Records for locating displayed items
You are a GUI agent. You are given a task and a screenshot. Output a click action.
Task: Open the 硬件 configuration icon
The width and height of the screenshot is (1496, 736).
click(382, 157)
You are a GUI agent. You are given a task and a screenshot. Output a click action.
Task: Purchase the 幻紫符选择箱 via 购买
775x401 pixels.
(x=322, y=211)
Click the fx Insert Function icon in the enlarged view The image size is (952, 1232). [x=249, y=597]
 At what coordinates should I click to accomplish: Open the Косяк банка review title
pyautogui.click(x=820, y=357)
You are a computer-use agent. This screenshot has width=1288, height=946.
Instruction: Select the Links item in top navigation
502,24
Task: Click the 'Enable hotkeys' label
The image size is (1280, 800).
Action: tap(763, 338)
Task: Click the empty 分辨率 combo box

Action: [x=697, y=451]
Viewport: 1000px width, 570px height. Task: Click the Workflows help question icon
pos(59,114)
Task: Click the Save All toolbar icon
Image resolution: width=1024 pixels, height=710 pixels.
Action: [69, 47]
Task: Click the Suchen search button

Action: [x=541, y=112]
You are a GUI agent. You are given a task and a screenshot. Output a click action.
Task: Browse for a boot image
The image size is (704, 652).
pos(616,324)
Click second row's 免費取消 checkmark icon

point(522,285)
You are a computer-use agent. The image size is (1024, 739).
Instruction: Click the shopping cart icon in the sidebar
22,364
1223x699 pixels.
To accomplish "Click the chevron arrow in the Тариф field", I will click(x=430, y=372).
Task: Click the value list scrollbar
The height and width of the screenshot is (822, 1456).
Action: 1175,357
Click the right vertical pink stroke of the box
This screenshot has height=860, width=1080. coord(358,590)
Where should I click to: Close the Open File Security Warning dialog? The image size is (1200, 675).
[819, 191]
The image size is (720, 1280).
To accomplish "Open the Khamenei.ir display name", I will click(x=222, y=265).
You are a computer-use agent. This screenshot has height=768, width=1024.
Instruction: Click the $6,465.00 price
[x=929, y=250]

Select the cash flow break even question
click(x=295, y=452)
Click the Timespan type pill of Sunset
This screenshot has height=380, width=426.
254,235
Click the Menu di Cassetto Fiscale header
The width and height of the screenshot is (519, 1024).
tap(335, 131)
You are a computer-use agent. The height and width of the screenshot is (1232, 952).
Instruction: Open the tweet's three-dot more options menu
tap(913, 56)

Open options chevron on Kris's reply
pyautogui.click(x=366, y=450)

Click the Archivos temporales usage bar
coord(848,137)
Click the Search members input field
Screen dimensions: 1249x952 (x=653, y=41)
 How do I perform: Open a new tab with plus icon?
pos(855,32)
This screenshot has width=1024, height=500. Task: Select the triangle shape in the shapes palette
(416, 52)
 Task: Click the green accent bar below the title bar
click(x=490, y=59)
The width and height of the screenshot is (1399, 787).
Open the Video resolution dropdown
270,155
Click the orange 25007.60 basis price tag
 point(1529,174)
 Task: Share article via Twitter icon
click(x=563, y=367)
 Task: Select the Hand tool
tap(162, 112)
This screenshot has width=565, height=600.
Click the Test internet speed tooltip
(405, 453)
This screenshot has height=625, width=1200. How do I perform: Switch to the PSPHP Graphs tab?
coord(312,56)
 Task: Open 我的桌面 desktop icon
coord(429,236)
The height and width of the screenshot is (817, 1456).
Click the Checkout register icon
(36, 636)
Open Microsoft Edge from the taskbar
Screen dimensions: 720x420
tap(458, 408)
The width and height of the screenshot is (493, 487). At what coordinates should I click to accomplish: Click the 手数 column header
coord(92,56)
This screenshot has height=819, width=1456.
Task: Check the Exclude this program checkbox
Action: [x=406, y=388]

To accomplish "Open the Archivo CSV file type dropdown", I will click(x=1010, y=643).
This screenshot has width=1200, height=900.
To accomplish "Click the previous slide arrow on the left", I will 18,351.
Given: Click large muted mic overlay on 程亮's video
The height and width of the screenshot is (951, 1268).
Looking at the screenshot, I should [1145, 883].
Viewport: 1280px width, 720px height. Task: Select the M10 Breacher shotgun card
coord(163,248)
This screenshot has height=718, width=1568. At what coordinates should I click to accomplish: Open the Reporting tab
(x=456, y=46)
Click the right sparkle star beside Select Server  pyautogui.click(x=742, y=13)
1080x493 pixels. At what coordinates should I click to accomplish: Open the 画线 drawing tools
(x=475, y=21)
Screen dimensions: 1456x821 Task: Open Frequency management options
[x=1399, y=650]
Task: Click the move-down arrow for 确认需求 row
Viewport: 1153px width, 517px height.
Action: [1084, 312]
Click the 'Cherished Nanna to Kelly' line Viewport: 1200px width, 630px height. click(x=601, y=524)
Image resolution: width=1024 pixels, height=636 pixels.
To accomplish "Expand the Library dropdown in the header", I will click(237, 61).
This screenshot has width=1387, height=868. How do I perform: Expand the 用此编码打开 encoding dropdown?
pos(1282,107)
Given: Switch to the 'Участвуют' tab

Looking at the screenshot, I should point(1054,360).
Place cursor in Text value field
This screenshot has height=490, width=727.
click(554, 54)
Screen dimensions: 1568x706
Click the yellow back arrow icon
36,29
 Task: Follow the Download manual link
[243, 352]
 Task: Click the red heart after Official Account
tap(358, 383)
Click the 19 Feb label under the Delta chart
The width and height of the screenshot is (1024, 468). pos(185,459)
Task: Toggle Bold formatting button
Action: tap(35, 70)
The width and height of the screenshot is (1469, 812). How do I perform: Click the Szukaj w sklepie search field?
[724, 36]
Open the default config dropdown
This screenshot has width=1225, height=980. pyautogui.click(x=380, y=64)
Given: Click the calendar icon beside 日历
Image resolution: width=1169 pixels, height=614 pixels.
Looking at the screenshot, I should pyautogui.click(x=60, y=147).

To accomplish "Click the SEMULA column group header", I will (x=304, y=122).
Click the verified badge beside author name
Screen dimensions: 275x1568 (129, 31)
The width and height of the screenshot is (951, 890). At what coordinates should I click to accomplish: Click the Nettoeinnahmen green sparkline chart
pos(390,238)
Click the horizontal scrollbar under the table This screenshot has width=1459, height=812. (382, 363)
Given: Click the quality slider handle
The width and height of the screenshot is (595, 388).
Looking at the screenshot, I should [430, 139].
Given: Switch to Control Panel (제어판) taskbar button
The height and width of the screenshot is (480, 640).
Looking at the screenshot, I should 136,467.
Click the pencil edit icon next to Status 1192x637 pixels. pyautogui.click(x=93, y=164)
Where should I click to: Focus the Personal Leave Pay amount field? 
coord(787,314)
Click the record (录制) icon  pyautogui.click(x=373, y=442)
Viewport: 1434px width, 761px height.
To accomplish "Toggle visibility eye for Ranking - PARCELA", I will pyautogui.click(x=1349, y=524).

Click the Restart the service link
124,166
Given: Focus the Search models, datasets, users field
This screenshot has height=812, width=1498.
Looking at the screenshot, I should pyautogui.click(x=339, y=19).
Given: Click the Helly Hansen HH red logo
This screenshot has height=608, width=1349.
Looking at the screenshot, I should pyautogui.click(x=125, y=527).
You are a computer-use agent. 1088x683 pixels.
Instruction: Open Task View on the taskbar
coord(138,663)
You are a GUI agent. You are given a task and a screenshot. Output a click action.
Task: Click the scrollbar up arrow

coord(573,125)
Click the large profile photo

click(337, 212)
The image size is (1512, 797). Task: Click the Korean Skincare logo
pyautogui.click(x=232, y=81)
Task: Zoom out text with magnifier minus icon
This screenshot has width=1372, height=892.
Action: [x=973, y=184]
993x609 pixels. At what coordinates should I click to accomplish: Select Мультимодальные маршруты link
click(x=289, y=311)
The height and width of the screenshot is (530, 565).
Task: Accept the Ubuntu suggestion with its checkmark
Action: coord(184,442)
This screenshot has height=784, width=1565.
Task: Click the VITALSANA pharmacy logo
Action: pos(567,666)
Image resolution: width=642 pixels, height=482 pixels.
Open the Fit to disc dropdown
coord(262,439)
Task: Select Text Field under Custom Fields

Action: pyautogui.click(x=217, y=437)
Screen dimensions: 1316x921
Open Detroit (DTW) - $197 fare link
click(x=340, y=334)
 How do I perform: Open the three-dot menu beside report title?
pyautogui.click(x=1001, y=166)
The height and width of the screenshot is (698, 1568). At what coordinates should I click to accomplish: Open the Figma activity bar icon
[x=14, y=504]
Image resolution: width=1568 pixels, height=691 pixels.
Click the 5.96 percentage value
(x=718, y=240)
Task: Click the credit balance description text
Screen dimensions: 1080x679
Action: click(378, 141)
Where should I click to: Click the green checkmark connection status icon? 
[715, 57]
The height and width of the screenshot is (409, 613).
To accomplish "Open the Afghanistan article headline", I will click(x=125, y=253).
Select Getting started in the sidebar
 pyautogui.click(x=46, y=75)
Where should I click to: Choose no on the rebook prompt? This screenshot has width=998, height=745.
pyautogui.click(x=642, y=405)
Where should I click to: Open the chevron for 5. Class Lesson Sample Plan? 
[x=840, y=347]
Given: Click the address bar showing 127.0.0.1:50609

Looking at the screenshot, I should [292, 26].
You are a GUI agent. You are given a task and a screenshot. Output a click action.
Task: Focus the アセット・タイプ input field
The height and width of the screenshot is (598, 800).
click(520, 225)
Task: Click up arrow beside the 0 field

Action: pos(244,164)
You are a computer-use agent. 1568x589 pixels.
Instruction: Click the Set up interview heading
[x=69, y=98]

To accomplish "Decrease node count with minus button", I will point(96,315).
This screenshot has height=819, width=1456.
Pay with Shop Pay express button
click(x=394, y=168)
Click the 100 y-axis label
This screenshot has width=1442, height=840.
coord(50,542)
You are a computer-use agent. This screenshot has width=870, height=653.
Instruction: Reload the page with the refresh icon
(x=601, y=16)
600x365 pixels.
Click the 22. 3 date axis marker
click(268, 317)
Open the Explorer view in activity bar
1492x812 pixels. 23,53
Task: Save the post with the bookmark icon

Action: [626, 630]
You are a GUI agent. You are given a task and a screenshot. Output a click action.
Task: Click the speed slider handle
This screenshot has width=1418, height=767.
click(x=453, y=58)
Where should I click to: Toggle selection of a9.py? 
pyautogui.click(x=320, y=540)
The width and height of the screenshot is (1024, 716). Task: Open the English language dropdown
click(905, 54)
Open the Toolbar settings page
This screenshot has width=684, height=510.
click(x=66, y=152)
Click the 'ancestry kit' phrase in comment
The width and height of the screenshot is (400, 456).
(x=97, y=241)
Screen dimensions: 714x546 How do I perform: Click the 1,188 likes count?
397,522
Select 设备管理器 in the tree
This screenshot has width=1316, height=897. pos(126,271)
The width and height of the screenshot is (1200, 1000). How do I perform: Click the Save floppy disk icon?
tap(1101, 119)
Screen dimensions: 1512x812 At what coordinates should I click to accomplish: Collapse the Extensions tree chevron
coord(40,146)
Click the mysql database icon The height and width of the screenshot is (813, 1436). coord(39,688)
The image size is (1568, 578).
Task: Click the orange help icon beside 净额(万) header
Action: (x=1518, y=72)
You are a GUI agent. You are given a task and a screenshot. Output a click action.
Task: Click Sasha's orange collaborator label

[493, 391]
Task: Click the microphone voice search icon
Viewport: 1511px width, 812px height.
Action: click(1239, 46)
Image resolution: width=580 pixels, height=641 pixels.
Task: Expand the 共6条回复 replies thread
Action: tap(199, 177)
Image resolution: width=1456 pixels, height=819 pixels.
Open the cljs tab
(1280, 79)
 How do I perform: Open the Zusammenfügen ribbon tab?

Aim of the task: Count the lines above that contain the word "under". Reply with the number only.

Reply to the task: 3